Williams is right! It is too common to see these so called mother/fathers/baby daddy/baby momma letting their children listen to the cRap and play these types of violent video games and run wild either out of convenice or ignorance. TRUTH, just because two people can produce a child does not make them Parents. Being a parent is probably the hardest thing a person will do in their life. I know it has been for me. Society is surrounded by clueless people (children) raising children today. Not really the games fault or cRap fault, this all starts at mom and or dad stepping up and being a parent not a friend.

Since this article is obviously pointing fingers at so called influences of violence to our youth....so what about the violence in Rap music...the "gangster' mentality, the demeaning of women and murderous hate speech that Rap promotes....? No one seems to ever link the influence of music and music idols on the youth is far greater then the influence of video games. Probably because of denial or unwillingness to face or accept it as a possibility? Or is it out of benign neglect or intentional neglect?. But how many of you out there have been at the gas station filling up your gas tank, when a car pulls up to the other side of the pump and is blaring out some Rap at over 200 decibels? Did the lyrics not sound violent and offensive? Personally I think video games turn kids into wimps that are afraid to stand up for themselves when being bullied by the violent kid who doesn't even play video games but does listen to Rap. Behavior is taught through experience and observation. This is why they say kids are a direct reflection of the parents. So if the kids are violent in their behavior, its obvious where to start looking for the influence. Also I can say out of my own life experience, when it wasn't parental influence being the contributor, it was peer influence being the major contributor. For Example: The less popular kid who sees the "cool kids" listening to Rap and dressing thuggish and acting intimidating by behaving belligerently, see's that and thinks, gosh if only I were like that and accepted by that group, people would respect and not haze me. So what does the kid do? I'm pretty sure many SAISD employees have made this observation in their career. At least I'd assume they were intelligent enough to notice considering all teachers are college educated. I'm not trying to start some pitchfork mob against Rap. I'm just pointing out that the influence of music is OBVIOUSLY greater then that of video games. And in the field of Juvenile Judiciary Probation, this observation of influences to youth, should have been a publication over a decade ago.
I'm not meaning to sound like I'm just demonizing Rap. There is such a thing as good talented Rap Artists out there. And they have a message behind them meant to better an individual, not degrade them. If we want to point out violence in media being an influence on our kinds, lets look at cartoons for the last 80 years. Yea definately no violence there... Violence doesn't necessarily mean graphic blood and gore. Martial Arts is violence. Sex is violence. A Domestic Dispute is violence. The carnage in the aftermath of a disaster or terrorist attack on the news is violence. How do you stop kids from getting glimpses of these images on a daily basis without being a total tyrannical content nazi towards what kids look at every second of their lives until they are 18 without being an overbearing over restrictive parent? Most parents I'm sure will say it can't be done. So if video games are contributing or influencing violence in kids, What Video game has humanity been playing for the last 5000 years that is influencing all this violence?

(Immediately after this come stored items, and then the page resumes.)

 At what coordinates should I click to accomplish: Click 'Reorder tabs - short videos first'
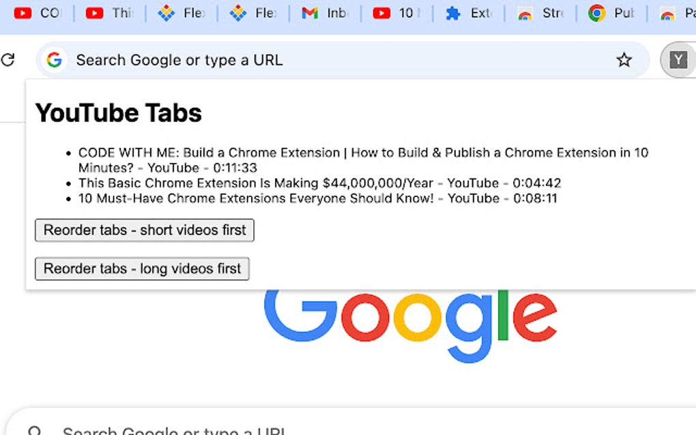(x=144, y=230)
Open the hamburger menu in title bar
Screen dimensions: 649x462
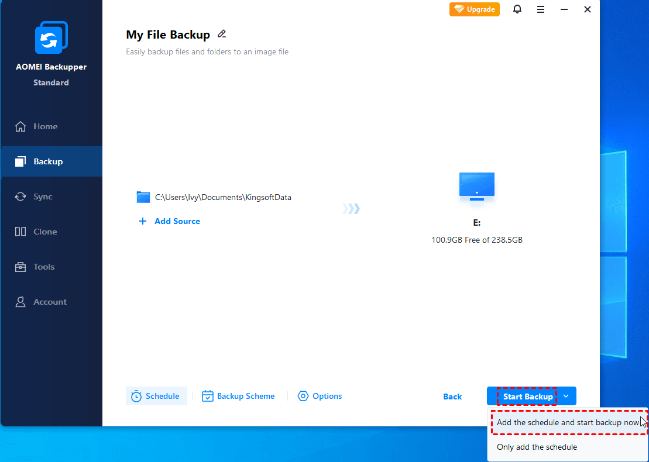pos(541,9)
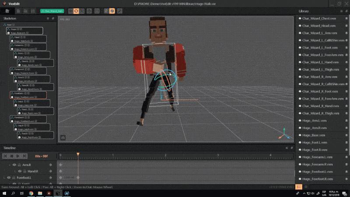Select the rotate tool in toolbar
This screenshot has height=197, width=350.
coord(76,11)
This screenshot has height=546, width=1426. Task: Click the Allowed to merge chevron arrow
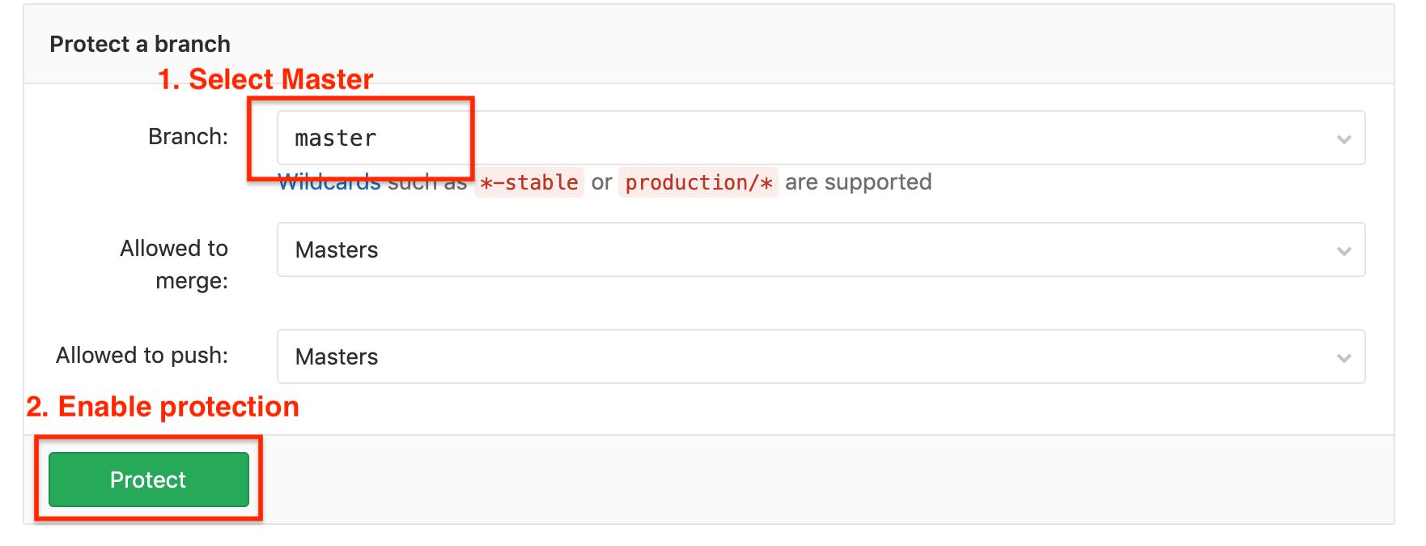click(x=1343, y=251)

So yeah, to stand up and so narrowly say Video games are a major contributor to violent behavior, is like saying "my obesity is because of billboard advertising of food."
Its just a campaign of shifting the blame away from the real root of the problem. There are studies out there that prove FPS (first person shooter) video games actually increases the brains ability to concentrate on one particular thing amidst a bunch of chaos around them and they have better and quicker reaction time to sudden surprises in their environment. And less likely to panic under sudden pressure. Its no wonder why the US Military encourages the playing of FPS video games.
Another thing that is being overlooked is the fact that video games don't grow out of the ground being violent. Videos games are created in a studio like most other forms of media entertainment. Its violent minded individuals that incorporate the violence into the game. I'm still confused as to why there are those out there who sadistically desire to watch violence. You know those kind that "get off" on watch the most violent content they can find. Marylin Manson said it best when it came to people trying to blame his music for violence. Manson said, (and I may not be quoting him exactly) "Music doesn't make people do what they do, People make the music do what it does" That does not just apply to music, it can apply with movies and video games can it not? But then again Marilyn Manson is a "devil worshiping crazy guy" as they say so why should anyone listen to something so logical coming from some one who appears so illogical? (Why I never...)
Honestly, resistance of anything that degenerates a society begins simply with the teaching of RESPONSIBILITY at a young age. Sadly enough modern day society is an example of the lack there of. The truth is (many don't like to face it) too many parents turn their kids over the the TV to be baby sat, and let the public school system and society raise them. Children should not be made out to be a crutch as it seem to be the mentality pushing more and more. Children are a blessing. LOVE and RESPONSIBILITY is the only solution.

Thats my two cents for what its worth...

Jo N Ard (the town blacksheep)

Studies shmudies

by Gary Bunker
Mar 24, 2014 7:49 am

I appreciate that the article did acknowledge that there are many studies showing no correlation between video game violence and actual violence. It could have been emphasized a bit more, but still nice that the reality of actual scientific research was shoe-horned into an article about anecdotal experience.